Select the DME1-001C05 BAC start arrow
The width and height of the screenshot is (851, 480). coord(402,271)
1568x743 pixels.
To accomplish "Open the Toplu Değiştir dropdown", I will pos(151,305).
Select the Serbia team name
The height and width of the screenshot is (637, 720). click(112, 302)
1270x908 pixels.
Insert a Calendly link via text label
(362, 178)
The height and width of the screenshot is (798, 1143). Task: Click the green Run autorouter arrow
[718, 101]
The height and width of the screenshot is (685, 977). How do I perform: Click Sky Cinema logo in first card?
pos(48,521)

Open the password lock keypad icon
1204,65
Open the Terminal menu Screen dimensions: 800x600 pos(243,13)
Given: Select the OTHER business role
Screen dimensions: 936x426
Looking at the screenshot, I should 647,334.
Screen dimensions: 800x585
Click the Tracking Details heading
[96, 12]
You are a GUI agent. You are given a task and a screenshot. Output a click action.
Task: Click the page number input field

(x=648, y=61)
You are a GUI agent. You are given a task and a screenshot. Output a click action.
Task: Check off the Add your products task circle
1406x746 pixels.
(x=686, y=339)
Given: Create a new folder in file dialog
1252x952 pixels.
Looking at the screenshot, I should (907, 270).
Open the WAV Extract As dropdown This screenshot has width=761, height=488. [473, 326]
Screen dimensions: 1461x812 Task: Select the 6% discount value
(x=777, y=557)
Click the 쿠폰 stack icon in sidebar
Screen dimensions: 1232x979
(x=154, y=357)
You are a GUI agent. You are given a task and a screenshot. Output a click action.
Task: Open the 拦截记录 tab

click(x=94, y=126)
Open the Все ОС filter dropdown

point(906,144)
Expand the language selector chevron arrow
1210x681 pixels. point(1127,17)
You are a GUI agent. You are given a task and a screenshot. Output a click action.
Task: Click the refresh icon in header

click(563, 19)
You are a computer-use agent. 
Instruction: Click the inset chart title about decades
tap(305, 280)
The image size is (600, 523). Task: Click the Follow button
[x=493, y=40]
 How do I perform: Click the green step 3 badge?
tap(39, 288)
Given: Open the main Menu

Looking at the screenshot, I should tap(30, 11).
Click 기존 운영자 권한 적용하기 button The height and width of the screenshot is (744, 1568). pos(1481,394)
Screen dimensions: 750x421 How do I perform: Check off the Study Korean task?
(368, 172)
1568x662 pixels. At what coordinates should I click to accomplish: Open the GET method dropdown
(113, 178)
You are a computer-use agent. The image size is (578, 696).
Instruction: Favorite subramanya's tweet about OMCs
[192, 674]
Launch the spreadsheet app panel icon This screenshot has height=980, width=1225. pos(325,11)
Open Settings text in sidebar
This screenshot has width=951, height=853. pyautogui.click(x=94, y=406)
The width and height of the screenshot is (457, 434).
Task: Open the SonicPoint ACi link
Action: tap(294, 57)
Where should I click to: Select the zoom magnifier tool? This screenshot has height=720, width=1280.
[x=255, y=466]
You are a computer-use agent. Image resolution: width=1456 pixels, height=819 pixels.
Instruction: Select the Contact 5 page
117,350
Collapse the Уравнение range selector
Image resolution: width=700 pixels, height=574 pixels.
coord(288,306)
^^^^^^^^
**Brief**
Restate the records above word for word.

**Output for this task**
Select the DME1-001C05 BAC start arrow
The width and height of the screenshot is (851, 480). coord(402,271)
1568x743 pixels.
To accomplish "Open the Toplu Değiştir dropdown", I will pos(151,305).
Select the Serbia team name
The height and width of the screenshot is (637, 720). click(112, 302)
1270x908 pixels.
Insert a Calendly link via text label
(362, 178)
The height and width of the screenshot is (798, 1143). Task: Click the green Run autorouter arrow
[718, 101]
The height and width of the screenshot is (685, 977). How do I perform: Click Sky Cinema logo in first card?
pos(48,521)

Open the password lock keypad icon
1204,65
Open the Terminal menu Screen dimensions: 800x600 pos(243,13)
Given: Select the OTHER business role
Screen dimensions: 936x426
Looking at the screenshot, I should 647,334.
Screen dimensions: 800x585
Click the Tracking Details heading
[96, 12]
You are a GUI agent. You are given a task and a screenshot. Output a click action.
Task: Click the page number input field

(x=648, y=61)
You are a GUI agent. You are given a task and a screenshot. Output a click action.
Task: Check off the Add your products task circle
1406x746 pixels.
(x=686, y=339)
Given: Create a new folder in file dialog
1252x952 pixels.
Looking at the screenshot, I should (907, 270).
Open the WAV Extract As dropdown This screenshot has width=761, height=488. [473, 326]
Screen dimensions: 1461x812 Task: Select the 6% discount value
(x=777, y=557)
Click the 쿠폰 stack icon in sidebar
Screen dimensions: 1232x979
(x=154, y=357)
You are a GUI agent. You are given a task and a screenshot. Output a click action.
Task: Open the 拦截记录 tab

click(x=94, y=126)
Open the Все ОС filter dropdown

point(906,144)
Expand the language selector chevron arrow
1210x681 pixels. point(1127,17)
You are a GUI agent. You are given a task and a screenshot. Output a click action.
Task: Click the refresh icon in header

click(563, 19)
You are a computer-use agent. 
Instruction: Click the inset chart title about decades
tap(305, 280)
The image size is (600, 523). Task: Click the Follow button
[x=493, y=40]
 How do I perform: Click the green step 3 badge?
tap(39, 288)
Given: Open the main Menu

Looking at the screenshot, I should tap(30, 11).
Click 기존 운영자 권한 적용하기 button The height and width of the screenshot is (744, 1568). pos(1481,394)
Screen dimensions: 750x421 How do I perform: Check off the Study Korean task?
(368, 172)
1568x662 pixels. At what coordinates should I click to accomplish: Open the GET method dropdown
(113, 178)
You are a computer-use agent. The image size is (578, 696).
Instruction: Favorite subramanya's tweet about OMCs
[192, 674]
Launch the spreadsheet app panel icon This screenshot has height=980, width=1225. pos(325,11)
Open Settings text in sidebar
This screenshot has width=951, height=853. pyautogui.click(x=94, y=406)
The width and height of the screenshot is (457, 434).
Task: Open the SonicPoint ACi link
Action: tap(294, 57)
Where should I click to: Select the zoom magnifier tool? This screenshot has height=720, width=1280.
[x=255, y=466]
You are a computer-use agent. Image resolution: width=1456 pixels, height=819 pixels.
Instruction: Select the Contact 5 page
117,350
Collapse the Уравнение range selector
Image resolution: width=700 pixels, height=574 pixels.
coord(288,306)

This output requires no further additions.